The periodic table of elements is a tabular display crucial for understanding chemical properties and relationships among elements. It organizes elements by increasing atomic number and aligns them into groups and periods based on recurring chemical properties. For molar mass calculations, it serves as a reference to find atomic masses, a fundamental parameter required to calculate the molar mass of chemical compounds.

Being familiar with the periodic table allows students and chemists to quickly determine the proportionate weights of different atoms and use these figures to determine the weights of various chemical substances, as shown in the step-by-step solution for Freons and their replacements.

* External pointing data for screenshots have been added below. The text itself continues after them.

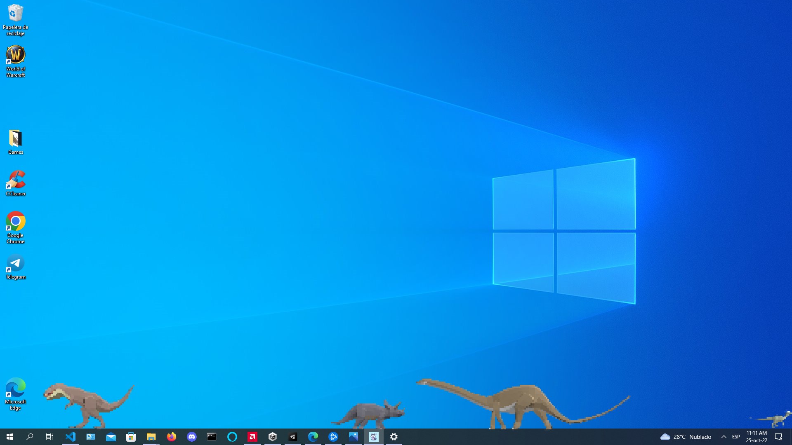The width and height of the screenshot is (792, 445).
Task: Click the Unity Hub taskbar icon
Action: click(272, 437)
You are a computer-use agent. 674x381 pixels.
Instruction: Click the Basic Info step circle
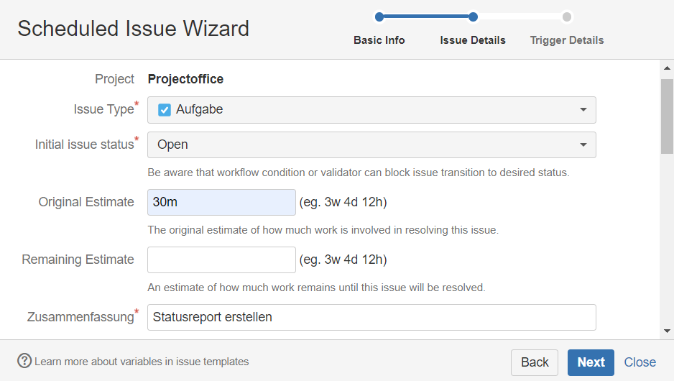pyautogui.click(x=379, y=17)
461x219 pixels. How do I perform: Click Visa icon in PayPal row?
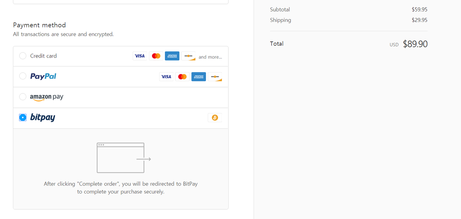point(166,77)
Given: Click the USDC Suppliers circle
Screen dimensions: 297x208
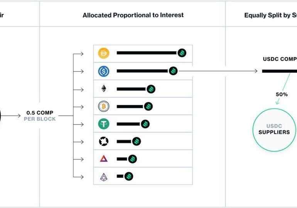Looking at the screenshot, I should [x=274, y=130].
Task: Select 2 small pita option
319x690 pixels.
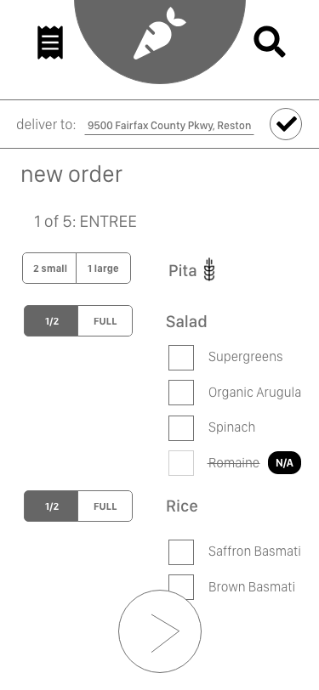Action: click(x=49, y=268)
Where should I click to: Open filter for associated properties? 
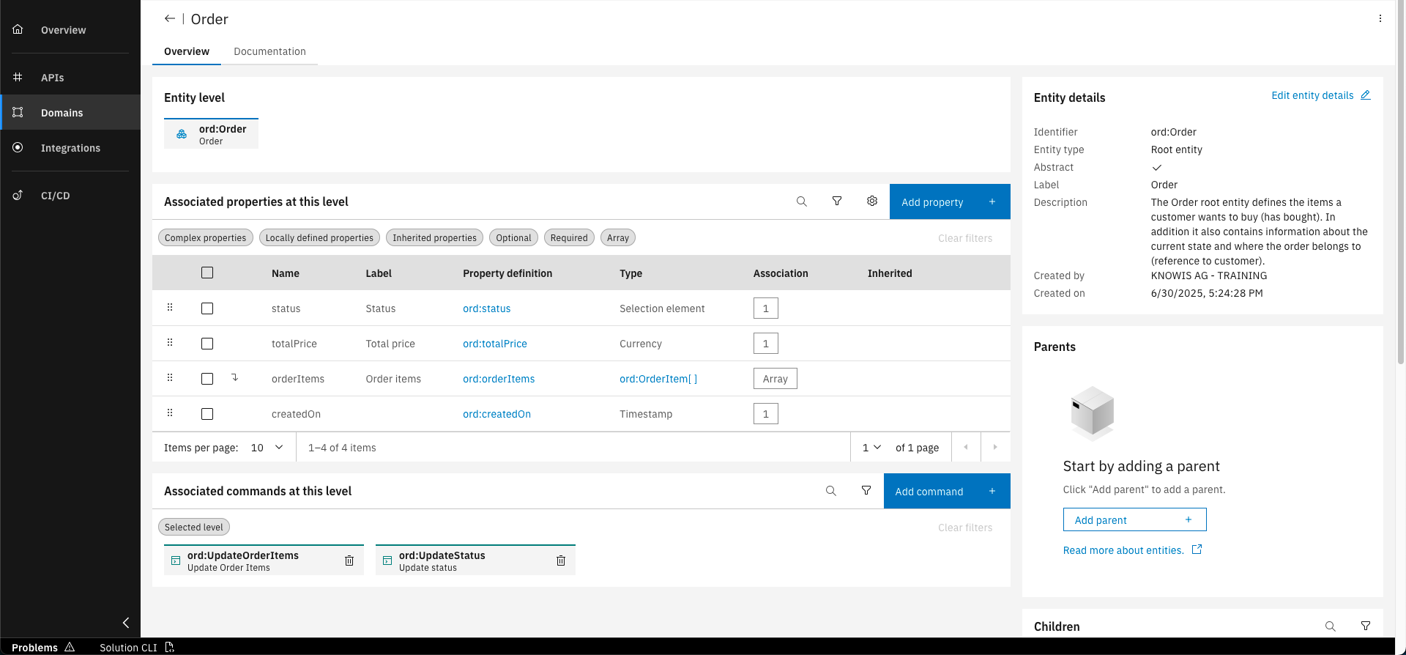click(x=836, y=201)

Atomic mass, often listed as the atomic weight on the periodic table, represents the average mass of atoms of an element, measured in atomic mass unit (amu). For an element with multiple isotopes, atomic mass is a weighted average reflecting the natural abundance of those isotopes.

In the context of the exercise, knowledge of atomic masses allows us to calculate the molar mass of chemical compounds, which is the mass of one mole of that substance. By summing the atomic masses of all atoms in the molecule, we get the molecular weight, an essential value for understanding chemical amounts and reactions. For instance, the precise calculation of the molar mass for HFC-134a and HCFC-124 uses the atomic mass of each element involved, reflecting the molecular composition of each compound.